Living in New York City it’s easy to pretend that homophobia is a thing of the past. I spend most of my life surrounded by people who think like I do who don’t think twice when discovering someone’s sexual identity. But last night as I stood 100 yards from the Stonewall Inn I watched a queer latino man crying and screaming to his friend about being kicked out of his home by his parents. He came to the New York City as a homeless teenager and this was his place. This was where 20 years before he was born gay men fought back and started a civil rights movement that is still being fought and the Pulse nightclub attack is another reminder that we have a long way to go.
Last night there was a rally at the Stonewall Inn to mourn the victims of the Pulse nightclub attack. I heard about it a little too late and I got there about twenty minutes before it ended. People were giving speeches but I couldn’t really hear what they were saying as I moved closer to the stage. The crowd chanted over the amplified voices “Read their names! Read their names!” Finally someone came up and began reading the names and ages. The crowd was silent except for the word “Presente” after every name was read. People held up candles and lights on their phones and people started to cry. I put down my camera and just tried to hold it together. It was one of the most emotional things I have ever been a part of.
As the crowd began to disperse I walked around talking to people and taking photos. I made my way to the memorial in front of the Stonewall Inn to take photos but also to pay my respects. I hugged a lot of strangers and was getting ready to make my way home when I ran into a group of Black Lives Matter protesters who were showing solidarity with the LGBTQ community. They were loudly chanting and being followed by a few dozen NYPD members so I followed them.
As they marched a trans woman named Mariah Lopez from the Strategic Trans Alliance for Radical Reform would speak about landmarks in the LGBTQ struggle. Someone referred to her as a revolutionary tour guide. When we got to the West Village Pier she spoke of Marsha P. Johnson a trans woman who’s body was pulled out of the Hudson after Pride Week in 1992. It was an incredibly emotional moment. There were some more words said by other activists and the names of the victims were read again and then everyone held hands and chanted. I put down my camera and held Mariah’s hand and just took part in the moment.

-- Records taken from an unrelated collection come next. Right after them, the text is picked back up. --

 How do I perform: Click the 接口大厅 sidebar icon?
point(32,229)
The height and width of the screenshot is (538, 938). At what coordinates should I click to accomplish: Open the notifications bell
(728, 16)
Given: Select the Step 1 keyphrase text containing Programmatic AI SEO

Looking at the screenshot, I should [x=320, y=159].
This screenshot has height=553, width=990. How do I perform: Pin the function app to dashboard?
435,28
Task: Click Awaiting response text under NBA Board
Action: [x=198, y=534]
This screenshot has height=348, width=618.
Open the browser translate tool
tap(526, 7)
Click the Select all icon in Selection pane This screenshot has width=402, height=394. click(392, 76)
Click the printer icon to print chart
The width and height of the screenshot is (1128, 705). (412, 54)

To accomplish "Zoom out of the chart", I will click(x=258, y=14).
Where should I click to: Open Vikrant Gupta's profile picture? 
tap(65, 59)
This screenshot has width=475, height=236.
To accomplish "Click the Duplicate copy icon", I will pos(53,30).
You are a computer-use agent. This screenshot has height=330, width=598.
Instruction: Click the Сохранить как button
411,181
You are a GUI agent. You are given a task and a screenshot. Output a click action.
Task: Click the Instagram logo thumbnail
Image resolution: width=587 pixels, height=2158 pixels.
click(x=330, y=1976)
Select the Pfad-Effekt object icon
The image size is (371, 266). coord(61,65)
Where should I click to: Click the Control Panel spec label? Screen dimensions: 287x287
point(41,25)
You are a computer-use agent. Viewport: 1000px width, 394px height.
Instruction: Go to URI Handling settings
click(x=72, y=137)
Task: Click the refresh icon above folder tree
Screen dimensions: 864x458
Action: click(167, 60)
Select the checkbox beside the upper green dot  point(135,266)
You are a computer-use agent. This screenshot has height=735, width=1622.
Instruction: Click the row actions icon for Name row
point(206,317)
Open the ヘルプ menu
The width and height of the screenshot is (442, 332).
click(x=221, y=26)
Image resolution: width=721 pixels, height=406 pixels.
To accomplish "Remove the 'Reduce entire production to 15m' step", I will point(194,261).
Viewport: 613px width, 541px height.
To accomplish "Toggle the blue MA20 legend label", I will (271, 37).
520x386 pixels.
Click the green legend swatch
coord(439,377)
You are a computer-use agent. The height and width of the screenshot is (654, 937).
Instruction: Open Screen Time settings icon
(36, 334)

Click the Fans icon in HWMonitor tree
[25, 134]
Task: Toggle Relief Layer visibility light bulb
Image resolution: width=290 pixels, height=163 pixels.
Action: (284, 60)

When I finally made my way back home I felt this crazy feeling of sadness and togetherness that I haven’t felt since probably September 12th, 2001 when I went to a vigil in DC after a plane crashed into the Pentagon a mile from my home at the time.
It’s unfortunate that it takes a tragedy to bring strangers together like what I took part in last night. And with the Pulse nightclub attacks it’s even harder to feel that closeness with your fellow man. With so many different agendas it’s hard to see that almost everyone wants this shit to stop. We just disagree on how to make that happen.